CrossPan: A Comprehensive Benchmark for Cross-Sequence Pancreas MRI Segmentation and Generalization

arXiv cs.CV / 4/22/2026

📰 NewsSignals & Early TrendsModels & Research

Key Points

  • The paper introduces CrossPan, a multi-institution benchmark with 1,386 3D pancreas MRI scans across three sequences (T1-weighted, T2-weighted, and Out-of-Phase) to study cross-sequence generalization systematically.
  • It finds that cross-sequence domain shifts are the dominant failure mode: models with high in-sequence Dice scores (>0.85) can collapse to near-zero performance (<0.02) when transferred to different sequences.
  • State-of-the-art domain generalization methods deliver little improvement under these physics-driven contrast inversions, while foundation models such as MedSAM2 retain moderate zero-shot performance due to contrast-invariant shape priors.
  • Semi-supervised learning helps only when intensity distributions remain stable, and it becomes unstable on sequences exhibiting high intra-organ variability.
  • Overall, the study identifies cross-sequence generalization as a primary barrier to clinically deployable pancreas MRI segmentation, more than architectural choices or center diversity.

Abstract

Automatic pancreas segmentation is fundamental to abdominal MRI analysis, yet deep learning models trained on one MRI sequence often fail catastrophically when applied to another-a challenge that has received little systematic investigation.
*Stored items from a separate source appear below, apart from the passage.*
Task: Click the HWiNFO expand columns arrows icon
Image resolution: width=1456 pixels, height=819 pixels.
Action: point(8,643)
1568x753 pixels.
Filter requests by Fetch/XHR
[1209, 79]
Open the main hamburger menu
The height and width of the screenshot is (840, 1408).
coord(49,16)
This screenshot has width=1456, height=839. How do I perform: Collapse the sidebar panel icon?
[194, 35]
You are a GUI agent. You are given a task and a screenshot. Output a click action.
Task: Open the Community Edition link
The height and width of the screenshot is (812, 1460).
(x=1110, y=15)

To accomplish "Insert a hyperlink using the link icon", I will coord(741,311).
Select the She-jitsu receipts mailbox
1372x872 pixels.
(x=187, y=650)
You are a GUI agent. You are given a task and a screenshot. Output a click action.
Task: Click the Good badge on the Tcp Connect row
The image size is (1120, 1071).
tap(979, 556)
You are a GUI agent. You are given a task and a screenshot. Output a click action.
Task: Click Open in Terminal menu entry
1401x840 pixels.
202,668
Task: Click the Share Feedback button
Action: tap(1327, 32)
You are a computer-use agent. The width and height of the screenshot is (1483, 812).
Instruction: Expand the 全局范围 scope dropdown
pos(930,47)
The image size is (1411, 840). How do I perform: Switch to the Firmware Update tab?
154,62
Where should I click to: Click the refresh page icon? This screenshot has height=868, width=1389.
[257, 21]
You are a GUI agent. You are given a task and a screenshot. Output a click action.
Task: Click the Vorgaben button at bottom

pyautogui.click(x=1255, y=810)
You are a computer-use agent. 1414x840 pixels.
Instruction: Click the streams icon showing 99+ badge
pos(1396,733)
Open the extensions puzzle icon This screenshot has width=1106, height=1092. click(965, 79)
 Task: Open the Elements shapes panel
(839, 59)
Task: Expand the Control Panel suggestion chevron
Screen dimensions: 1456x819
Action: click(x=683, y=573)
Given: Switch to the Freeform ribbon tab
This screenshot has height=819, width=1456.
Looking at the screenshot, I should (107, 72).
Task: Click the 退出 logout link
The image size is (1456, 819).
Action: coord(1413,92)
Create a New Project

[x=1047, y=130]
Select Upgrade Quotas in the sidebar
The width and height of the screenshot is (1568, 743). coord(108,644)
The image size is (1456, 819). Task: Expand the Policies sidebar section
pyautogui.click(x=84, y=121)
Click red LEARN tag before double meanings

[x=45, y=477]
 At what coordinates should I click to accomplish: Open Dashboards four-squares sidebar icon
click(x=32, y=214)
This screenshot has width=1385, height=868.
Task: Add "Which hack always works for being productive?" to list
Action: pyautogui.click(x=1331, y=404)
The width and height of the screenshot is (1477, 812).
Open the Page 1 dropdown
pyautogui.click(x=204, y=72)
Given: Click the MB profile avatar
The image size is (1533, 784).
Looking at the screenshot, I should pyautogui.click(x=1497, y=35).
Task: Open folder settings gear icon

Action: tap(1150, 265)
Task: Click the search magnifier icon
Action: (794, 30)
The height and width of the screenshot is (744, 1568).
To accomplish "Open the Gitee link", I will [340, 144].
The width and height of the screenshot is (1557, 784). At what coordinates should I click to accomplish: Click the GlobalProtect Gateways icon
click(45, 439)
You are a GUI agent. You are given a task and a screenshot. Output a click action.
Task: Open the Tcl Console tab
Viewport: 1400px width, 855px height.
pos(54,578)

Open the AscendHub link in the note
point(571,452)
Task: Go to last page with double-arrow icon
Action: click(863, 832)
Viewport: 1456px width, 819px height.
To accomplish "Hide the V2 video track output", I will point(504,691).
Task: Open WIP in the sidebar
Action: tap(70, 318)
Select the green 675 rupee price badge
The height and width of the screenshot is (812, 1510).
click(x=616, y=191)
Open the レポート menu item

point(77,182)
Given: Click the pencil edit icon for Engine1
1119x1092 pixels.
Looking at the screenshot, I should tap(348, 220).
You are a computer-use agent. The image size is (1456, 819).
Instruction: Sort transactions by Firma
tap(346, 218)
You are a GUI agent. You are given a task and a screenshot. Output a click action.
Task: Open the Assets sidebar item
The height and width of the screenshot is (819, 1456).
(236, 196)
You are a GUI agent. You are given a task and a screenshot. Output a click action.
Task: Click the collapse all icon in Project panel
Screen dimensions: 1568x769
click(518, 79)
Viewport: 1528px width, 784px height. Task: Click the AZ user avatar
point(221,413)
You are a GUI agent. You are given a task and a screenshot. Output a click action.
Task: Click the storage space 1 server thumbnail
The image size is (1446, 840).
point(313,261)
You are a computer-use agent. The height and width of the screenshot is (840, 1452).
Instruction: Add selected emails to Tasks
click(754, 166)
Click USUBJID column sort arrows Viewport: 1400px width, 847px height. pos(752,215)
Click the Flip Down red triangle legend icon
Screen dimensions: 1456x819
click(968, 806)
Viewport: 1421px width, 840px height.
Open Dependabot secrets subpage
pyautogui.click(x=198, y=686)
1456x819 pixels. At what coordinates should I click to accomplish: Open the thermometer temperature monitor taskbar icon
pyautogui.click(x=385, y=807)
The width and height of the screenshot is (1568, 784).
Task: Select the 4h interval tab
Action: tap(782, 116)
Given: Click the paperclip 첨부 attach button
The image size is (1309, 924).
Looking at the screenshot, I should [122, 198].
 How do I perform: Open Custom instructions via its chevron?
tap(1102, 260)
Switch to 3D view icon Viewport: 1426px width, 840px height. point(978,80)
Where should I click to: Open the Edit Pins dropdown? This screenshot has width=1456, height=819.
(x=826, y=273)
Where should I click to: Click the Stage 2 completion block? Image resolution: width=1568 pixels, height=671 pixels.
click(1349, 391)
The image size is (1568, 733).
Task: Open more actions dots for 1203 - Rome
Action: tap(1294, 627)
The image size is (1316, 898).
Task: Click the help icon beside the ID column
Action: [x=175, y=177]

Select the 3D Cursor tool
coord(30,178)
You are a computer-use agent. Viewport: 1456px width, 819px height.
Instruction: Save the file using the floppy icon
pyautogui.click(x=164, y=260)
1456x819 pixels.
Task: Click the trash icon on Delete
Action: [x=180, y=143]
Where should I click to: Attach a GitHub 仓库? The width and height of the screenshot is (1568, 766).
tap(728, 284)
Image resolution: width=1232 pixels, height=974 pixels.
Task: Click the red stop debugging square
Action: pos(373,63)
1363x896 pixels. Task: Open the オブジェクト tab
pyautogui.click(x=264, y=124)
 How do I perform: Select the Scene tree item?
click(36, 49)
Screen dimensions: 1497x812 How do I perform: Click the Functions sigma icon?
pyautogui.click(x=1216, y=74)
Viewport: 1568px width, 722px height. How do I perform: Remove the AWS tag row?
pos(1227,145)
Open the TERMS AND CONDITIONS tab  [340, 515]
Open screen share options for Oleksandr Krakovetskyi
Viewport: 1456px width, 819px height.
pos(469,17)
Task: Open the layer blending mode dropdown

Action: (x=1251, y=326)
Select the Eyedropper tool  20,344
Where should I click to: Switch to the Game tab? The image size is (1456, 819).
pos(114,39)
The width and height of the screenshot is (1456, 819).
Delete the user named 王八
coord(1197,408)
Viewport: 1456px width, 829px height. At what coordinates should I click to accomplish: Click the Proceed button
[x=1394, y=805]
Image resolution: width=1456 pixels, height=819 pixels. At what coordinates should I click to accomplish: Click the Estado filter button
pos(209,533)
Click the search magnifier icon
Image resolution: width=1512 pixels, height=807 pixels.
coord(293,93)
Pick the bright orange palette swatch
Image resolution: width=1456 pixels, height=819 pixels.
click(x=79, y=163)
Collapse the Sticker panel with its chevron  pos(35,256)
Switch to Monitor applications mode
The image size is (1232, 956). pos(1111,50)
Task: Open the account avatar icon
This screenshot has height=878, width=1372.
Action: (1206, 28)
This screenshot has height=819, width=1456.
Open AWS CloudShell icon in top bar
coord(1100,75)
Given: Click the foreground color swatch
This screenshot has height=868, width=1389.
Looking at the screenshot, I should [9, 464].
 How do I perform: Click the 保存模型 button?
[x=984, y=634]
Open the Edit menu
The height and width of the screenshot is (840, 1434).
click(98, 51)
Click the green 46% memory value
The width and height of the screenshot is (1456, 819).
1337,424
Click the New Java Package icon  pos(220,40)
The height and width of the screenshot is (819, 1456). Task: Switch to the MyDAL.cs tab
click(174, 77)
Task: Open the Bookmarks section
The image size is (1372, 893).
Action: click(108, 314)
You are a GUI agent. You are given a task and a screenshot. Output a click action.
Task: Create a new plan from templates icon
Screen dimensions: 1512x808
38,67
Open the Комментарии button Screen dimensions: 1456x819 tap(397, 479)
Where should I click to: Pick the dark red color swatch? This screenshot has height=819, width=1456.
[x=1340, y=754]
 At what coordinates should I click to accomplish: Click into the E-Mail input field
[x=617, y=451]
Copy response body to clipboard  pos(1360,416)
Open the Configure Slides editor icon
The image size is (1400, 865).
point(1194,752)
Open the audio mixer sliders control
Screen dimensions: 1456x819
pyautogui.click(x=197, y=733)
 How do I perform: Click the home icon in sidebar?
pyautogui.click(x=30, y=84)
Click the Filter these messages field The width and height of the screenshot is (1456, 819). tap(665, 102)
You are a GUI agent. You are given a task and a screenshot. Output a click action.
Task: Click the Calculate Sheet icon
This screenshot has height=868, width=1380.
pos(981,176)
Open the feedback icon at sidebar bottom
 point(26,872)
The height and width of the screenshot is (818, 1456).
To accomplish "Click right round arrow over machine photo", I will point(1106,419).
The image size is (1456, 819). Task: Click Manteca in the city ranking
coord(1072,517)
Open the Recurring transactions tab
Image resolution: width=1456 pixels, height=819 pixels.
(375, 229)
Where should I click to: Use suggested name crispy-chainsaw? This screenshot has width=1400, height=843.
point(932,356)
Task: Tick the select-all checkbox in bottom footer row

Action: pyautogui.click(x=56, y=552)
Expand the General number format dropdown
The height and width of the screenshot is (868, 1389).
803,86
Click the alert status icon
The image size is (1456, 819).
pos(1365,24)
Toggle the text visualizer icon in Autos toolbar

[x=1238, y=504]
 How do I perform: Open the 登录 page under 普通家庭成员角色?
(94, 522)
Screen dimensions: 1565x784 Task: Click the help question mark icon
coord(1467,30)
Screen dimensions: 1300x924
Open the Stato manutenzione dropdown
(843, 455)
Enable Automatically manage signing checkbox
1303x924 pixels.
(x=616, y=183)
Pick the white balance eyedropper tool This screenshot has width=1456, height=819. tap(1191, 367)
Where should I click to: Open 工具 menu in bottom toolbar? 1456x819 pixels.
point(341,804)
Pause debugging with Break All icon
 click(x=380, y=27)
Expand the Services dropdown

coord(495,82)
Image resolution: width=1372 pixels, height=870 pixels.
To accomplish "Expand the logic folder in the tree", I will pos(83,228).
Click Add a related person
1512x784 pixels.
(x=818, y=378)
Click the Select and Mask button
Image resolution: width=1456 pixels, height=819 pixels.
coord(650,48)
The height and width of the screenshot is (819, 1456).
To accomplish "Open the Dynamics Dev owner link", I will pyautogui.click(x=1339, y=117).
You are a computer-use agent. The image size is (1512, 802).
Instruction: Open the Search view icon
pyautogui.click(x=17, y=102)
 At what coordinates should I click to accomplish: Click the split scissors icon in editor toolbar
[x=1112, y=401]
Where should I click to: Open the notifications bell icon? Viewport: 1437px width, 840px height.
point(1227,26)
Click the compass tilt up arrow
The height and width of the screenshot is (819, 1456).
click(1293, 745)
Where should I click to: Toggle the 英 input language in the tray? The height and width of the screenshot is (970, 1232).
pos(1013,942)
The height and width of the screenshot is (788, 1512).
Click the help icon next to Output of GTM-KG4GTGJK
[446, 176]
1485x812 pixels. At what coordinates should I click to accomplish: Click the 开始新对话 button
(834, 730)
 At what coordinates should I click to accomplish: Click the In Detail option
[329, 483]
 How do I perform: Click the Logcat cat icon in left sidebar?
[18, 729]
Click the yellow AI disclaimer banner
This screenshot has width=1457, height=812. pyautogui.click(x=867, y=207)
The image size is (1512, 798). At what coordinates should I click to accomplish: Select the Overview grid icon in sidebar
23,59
We introduce CrossPan, a multi-institutional benchmark comprising 1,386 3D scans across three routinely acquired sequences (T1-weighted, T2-weighted, and Out-of-Phase) from eight centers. Our experiments reveal three key findings. First, cross-sequence domain shifts are far more severe than cross-center variability: models achieving Dice scores above 0.85 in-domain collapse to near-zero (<0.02) when transferred across sequences. Second, state-of-the-art domain generalization methods provide negligible benefit under these physics-driven contrast inversions, whereas foundation models like MedSAM2 maintain moderate zero-shot performance through contrast-invariant shape priors. Third, semi-supervised learning offers gains only under stable intensity distributions and becomes unstable on sequences with high intra-organ variability. These results establish cross-sequence generalization-not model architecture or center diversity-as the primary barrier to clinically deployable pancreas MRI segmentation. Dataset and code are available at https://crosspan.netlify.app/.